Trecho do texto =>
········

No último mês de agosto, o colegiado da Comissão de Valores Mobiliários (CVM) aprovou o aumento para R$ 200.000,00 do teto máximo passível de ser indenizado pelo mecanismo de ressarcimento de prejuízos, o MRP.[1] O novo valor passará a valer a partir de janeiro de 2024, aplicando-se o antigo, de R$ 120.000,00, aos eventos ocorridos até lá. As hipóteses de ressarcimento por enquanto permanecem as mesmas: são indenizáveis perdas decorrentes de ação ou omissão dos intermediários em negócios realizados em bolsa ou relacionadas ao serviço de custódia. Mas a decisão da CVM anuncia a retomada dos estudos para estender o MRP a mercados de balcão organizado e para cobrir, nos casos de liquidação extrajudicial, os saldos financeiros não atribuíveis a operações realizadas em bolsa  — dois temas já discutidos com o mercado durante a audiência pública da Resolução 135.

Os menos iniciados no funcionamento do mercado secundário se surpreendem ao saber que perdas incorridas ao negociar em bolsa são indenizáveis administrativamente pelo MRP. E, talvez mais ainda, ao saber que ele é mantido por uma empresa privada e com fins lucrativos, a B3.[2] A surpresa não chega a espantar. Mecanismos de indenização aos investidores, assim como os seguros de depósito, como é o caso do Fundo Garantidor de Crédito, o FGC, são técnicas tradicionais, apesar de extremas e, por isso, pouco frequentes, de redução de risco.

A elevação do limite máximo é um momento oportuno para refletir sobre as razões desse tipo de arranjo.[3] Apesar de disponível em boa parte das jurisdições reputadas desenvolvidas em mercado de capitais, sua criação não está imune a críticas. A principal delas é a de que haveria um incentivo ao “risco moral” (moral hazard), ou seja, tendência ao comportamento descuidado ou irresponsável pelo indivíduo que sabe que conta com a garantia de indenização. Críticas como essa seriam até mais pertinentes no Brasil, onde as hipóteses de incidência do MRP, hoje previstas no art. 124 da Resolução 135, de 2022, além de exemplificativas, são também mais amplas que as de seus congêneres, que só cobrem perdas no cenário muito particular de insolvência patrimonial.

Para que precisamos de um MRP?

Diariamente, compradores de imóveis, carros ou outros bens passam por situações de prejuízos atribuíveis a terceiros ou se veem desamparados pela falência de uma empresa. Da mesma forma, todos entendemos como um fato da vida a ocorrência de falhas e interrupções — e, com elas, perdas — na prestação de serviços, mesmo naqueles de natureza essencial.

········

Tarefas pedidas =>
[A] Segundo o trecho sobre o MRP, a partir de quando o novo teto de indenização passa a valer?
[B] Diga se cada afirmação concorda com o trecho sobre o MRP, respondendo sim ou não e citando as palavras do trecho que decidem a questão: (i) O MRP é mantido pela B3, uma empresa privada com fins lucrativos. (ii) A decisão da CVM já estendeu o MRP aos mercados de balcão organizado. (iii) O teto antigo era de R$ 150.000,00.
[C] Passe para o inglês esta frase do trecho sobre o MRP: "Apesar de disponível em boa parte das jurisdições reputadas desenvolvidas em mercado de capitais, sua criação não está imune a críticas."
As linhas a seguir não têm nenhuma ligação com o trecho sobre o MRP.

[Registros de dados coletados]
········

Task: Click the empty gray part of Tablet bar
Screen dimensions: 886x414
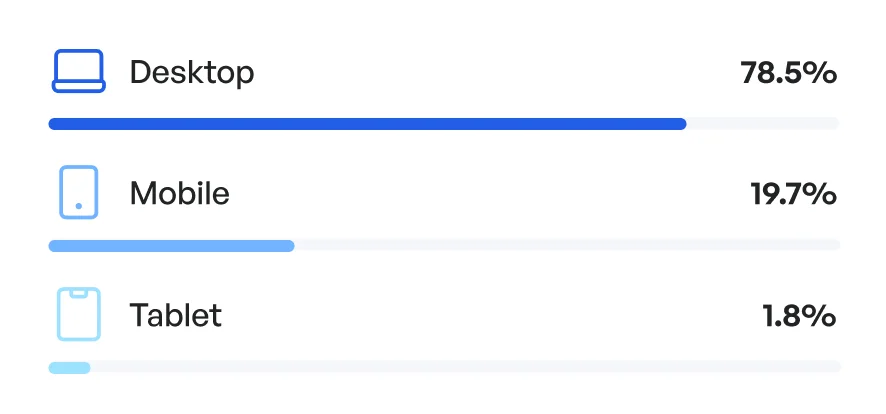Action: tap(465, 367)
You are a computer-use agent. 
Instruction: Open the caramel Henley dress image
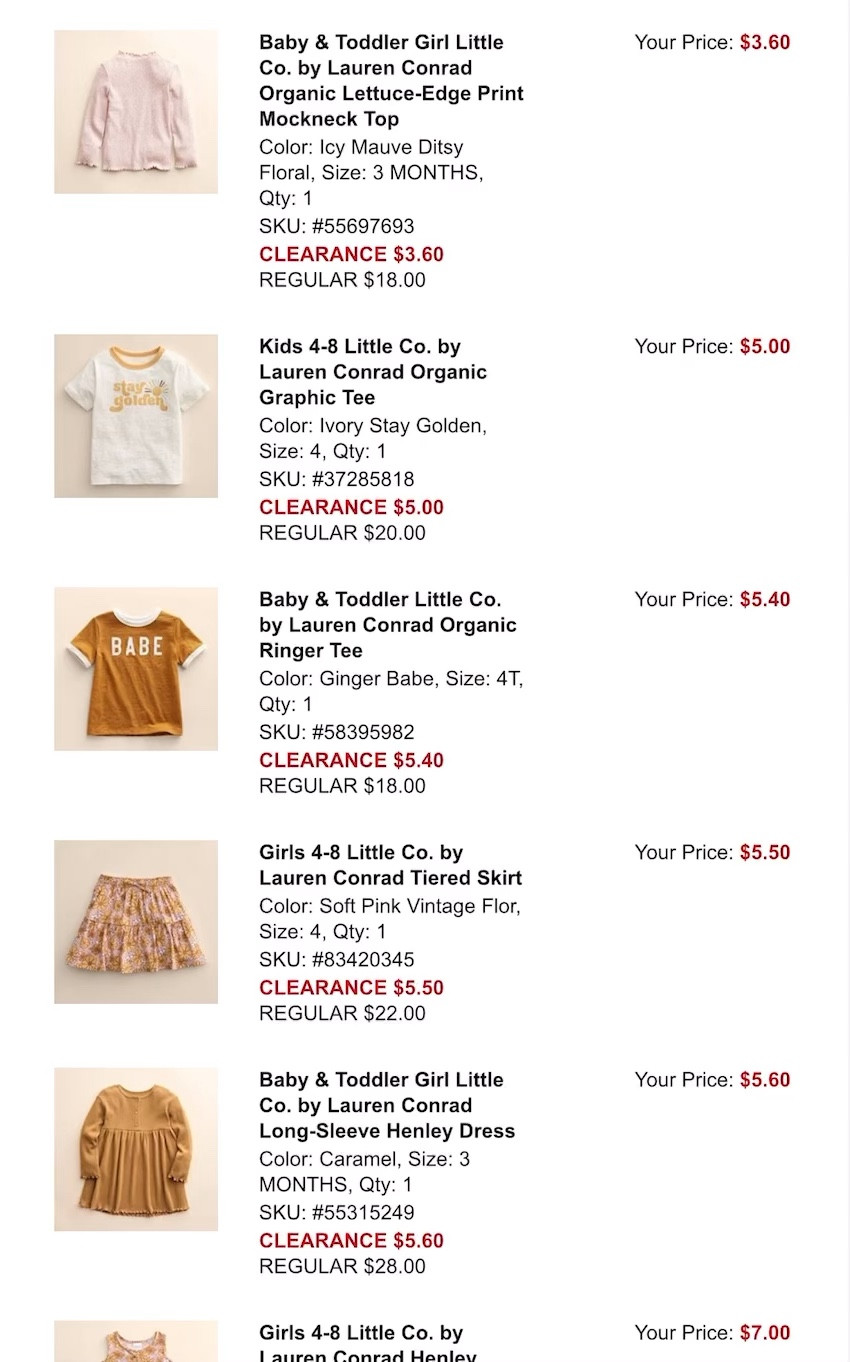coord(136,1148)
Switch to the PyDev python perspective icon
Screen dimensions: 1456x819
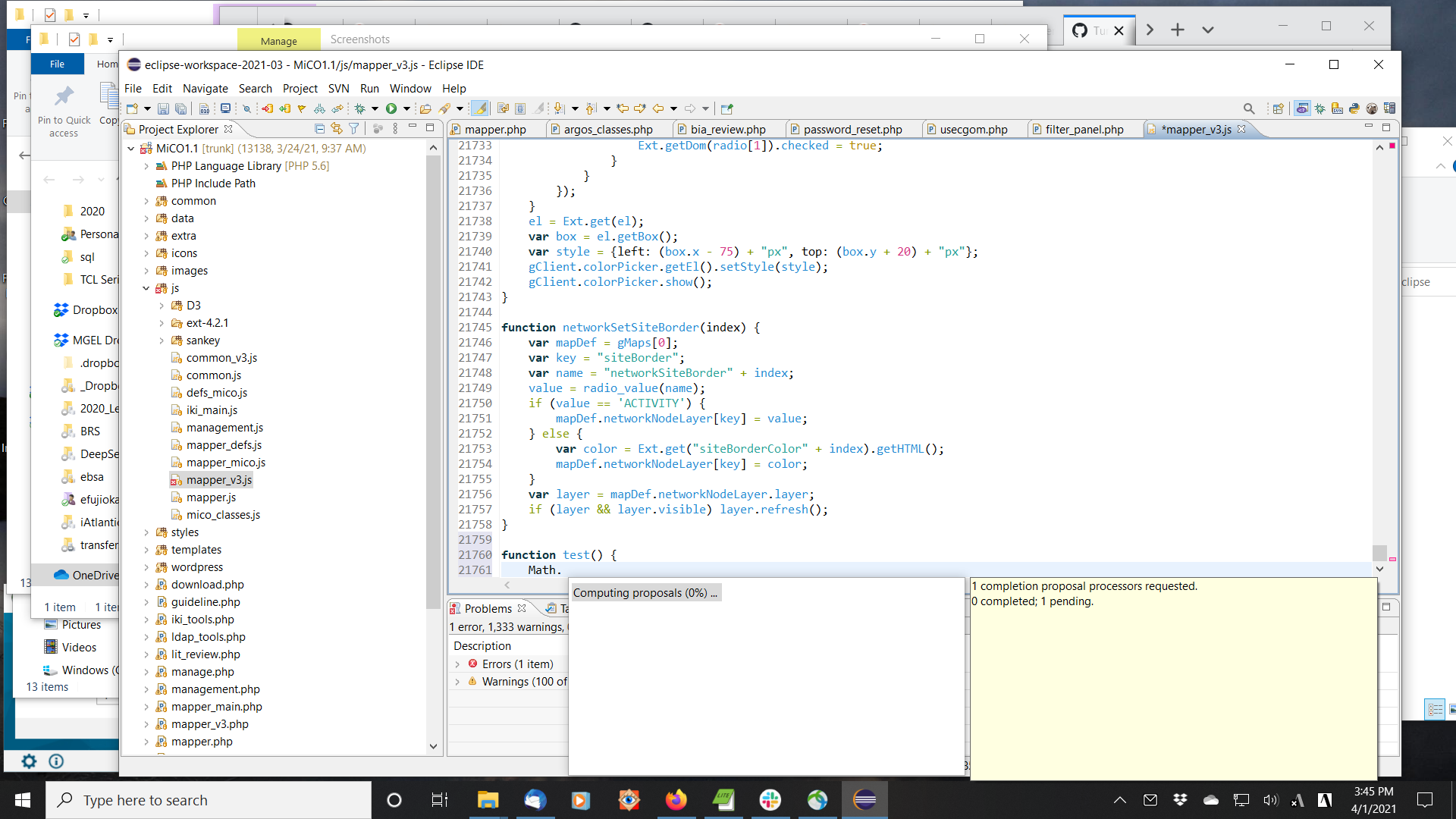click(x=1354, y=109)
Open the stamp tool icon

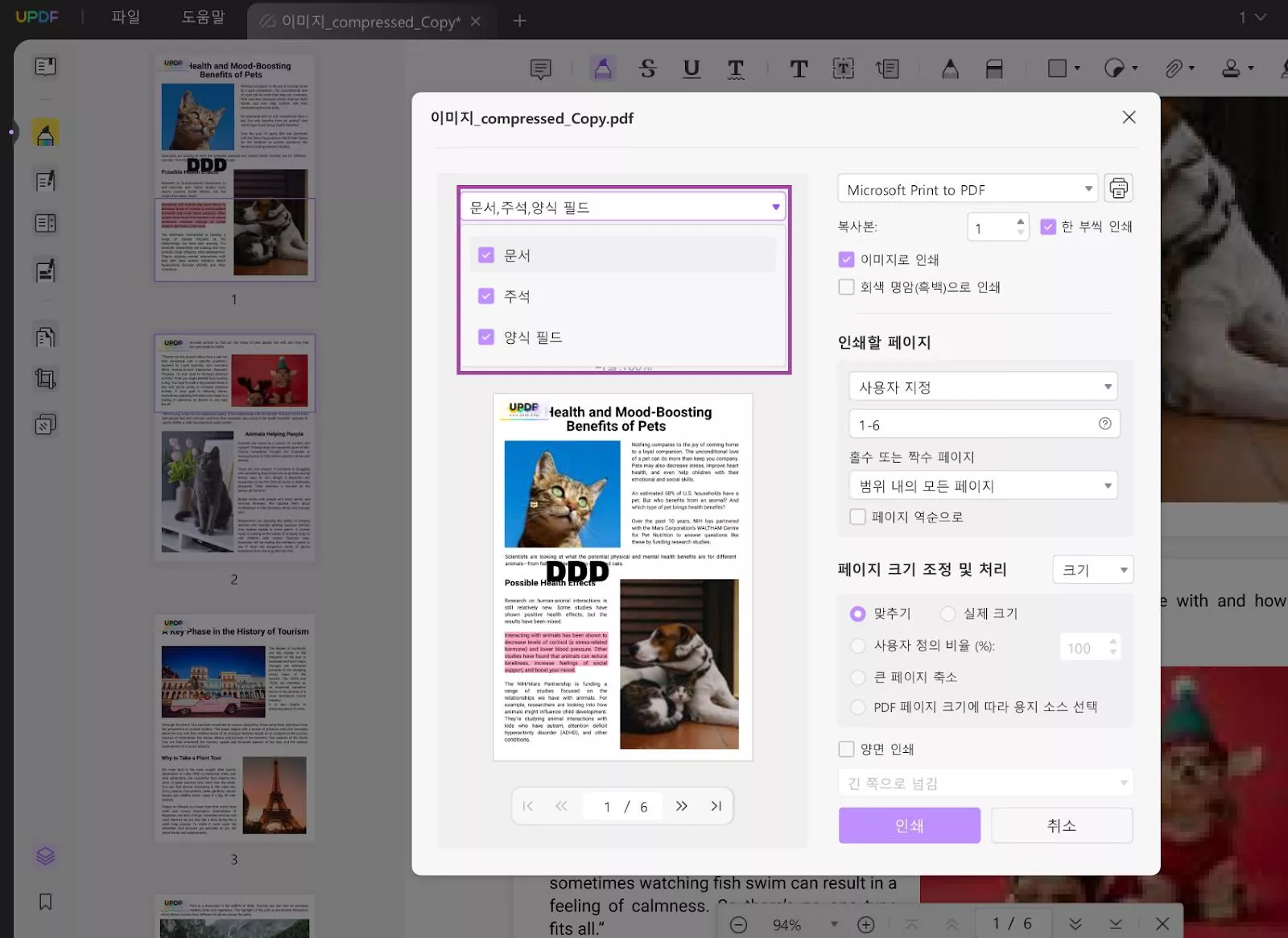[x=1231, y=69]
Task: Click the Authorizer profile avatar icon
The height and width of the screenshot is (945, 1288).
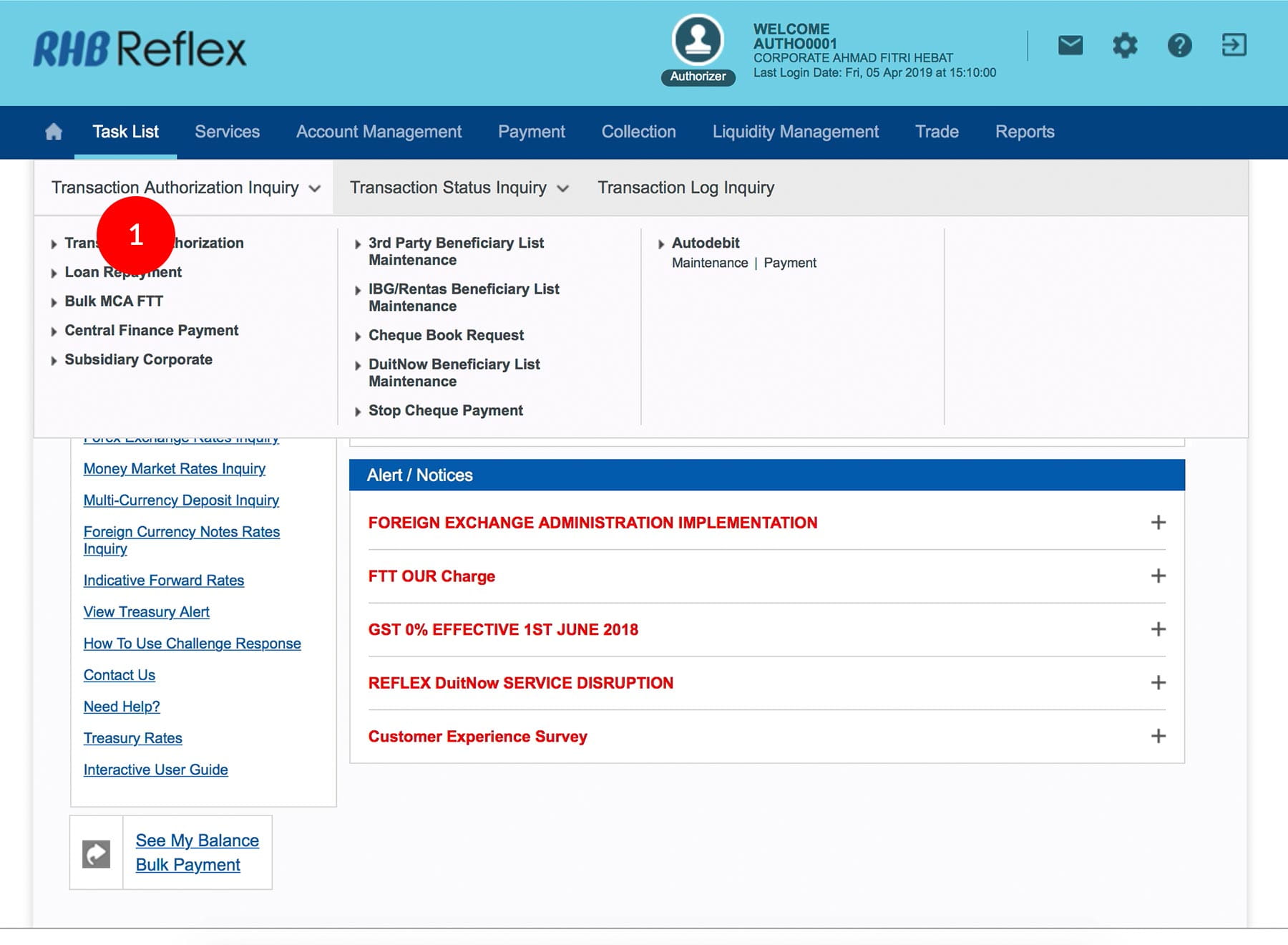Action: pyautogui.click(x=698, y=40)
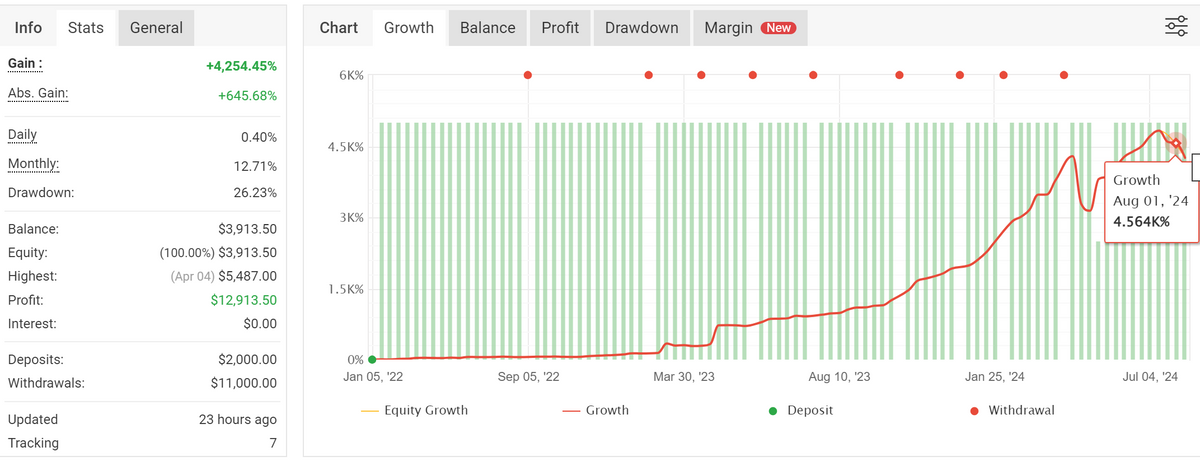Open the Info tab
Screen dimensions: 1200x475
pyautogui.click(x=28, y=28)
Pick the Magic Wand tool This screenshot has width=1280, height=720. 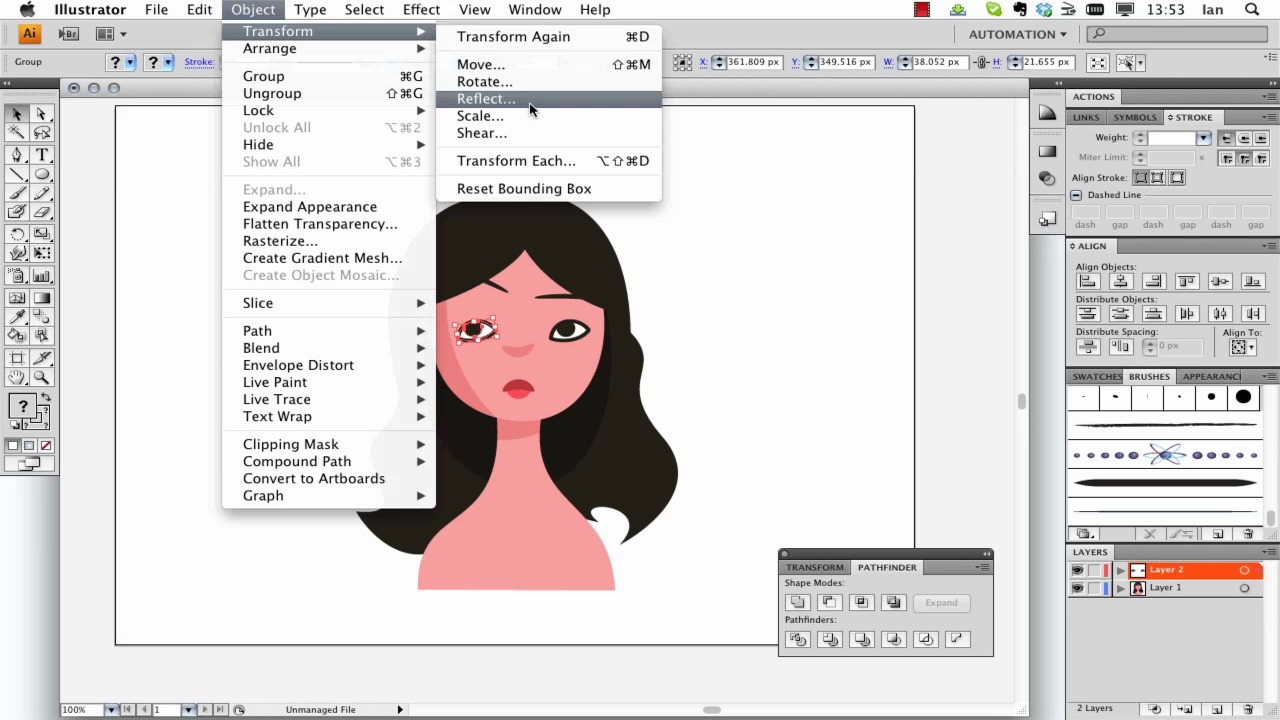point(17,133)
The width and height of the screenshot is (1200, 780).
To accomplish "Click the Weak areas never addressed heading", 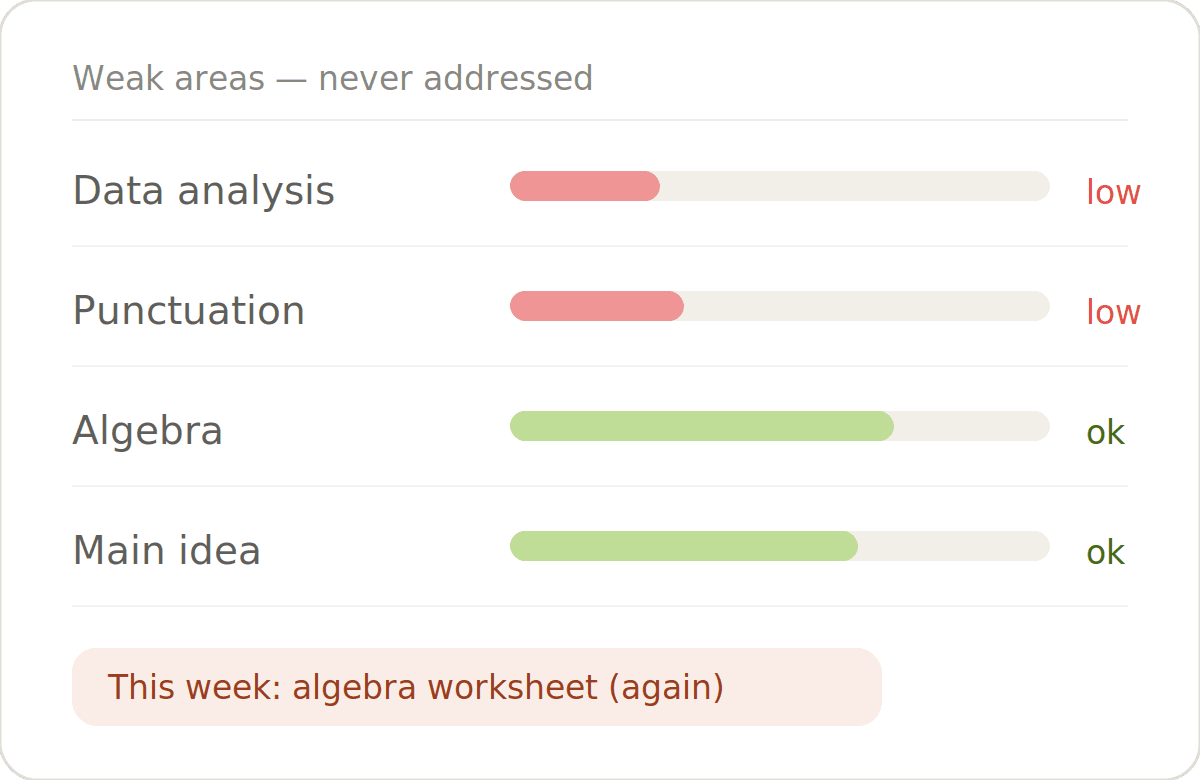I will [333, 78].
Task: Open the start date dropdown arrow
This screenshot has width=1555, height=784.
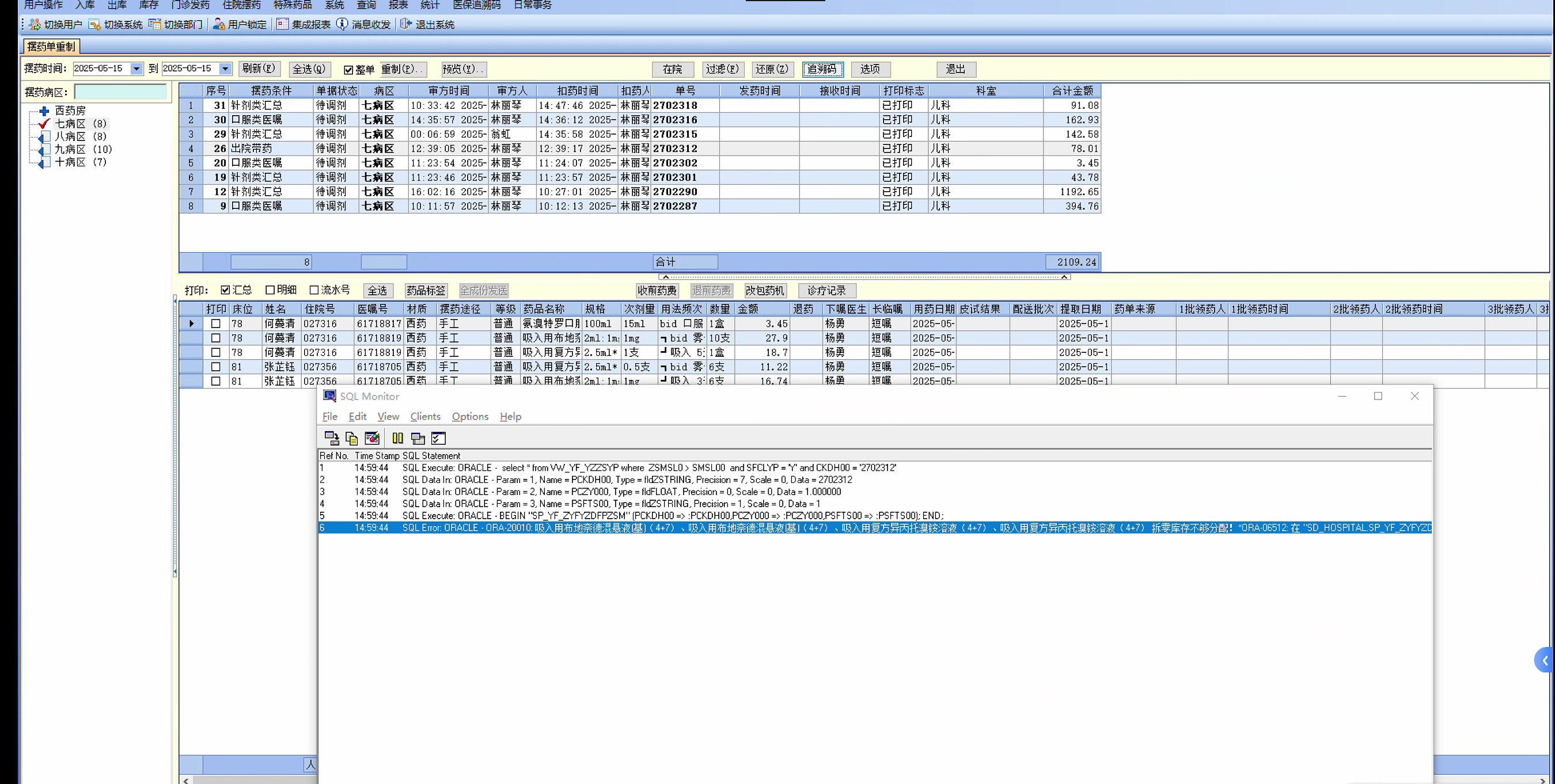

········

Resultados =>
[A] A partir de janeiro de 2024.

[B]
(i) Sim: "ele é mantido por uma empresa privada e com fins lucrativos, a B3"
(ii) Não: "a decisão da CVM anuncia a retomada dos estudos para estender o MRP a mercados de balcão organizado"
(iii) Não: "aplicando-se o antigo, de R$ 120.000,00, aos eventos ocorridos até lá"

[C] Although it is available in a large share of the jurisdictions regarded as developed in capital markets, its creation is not immune to criticism.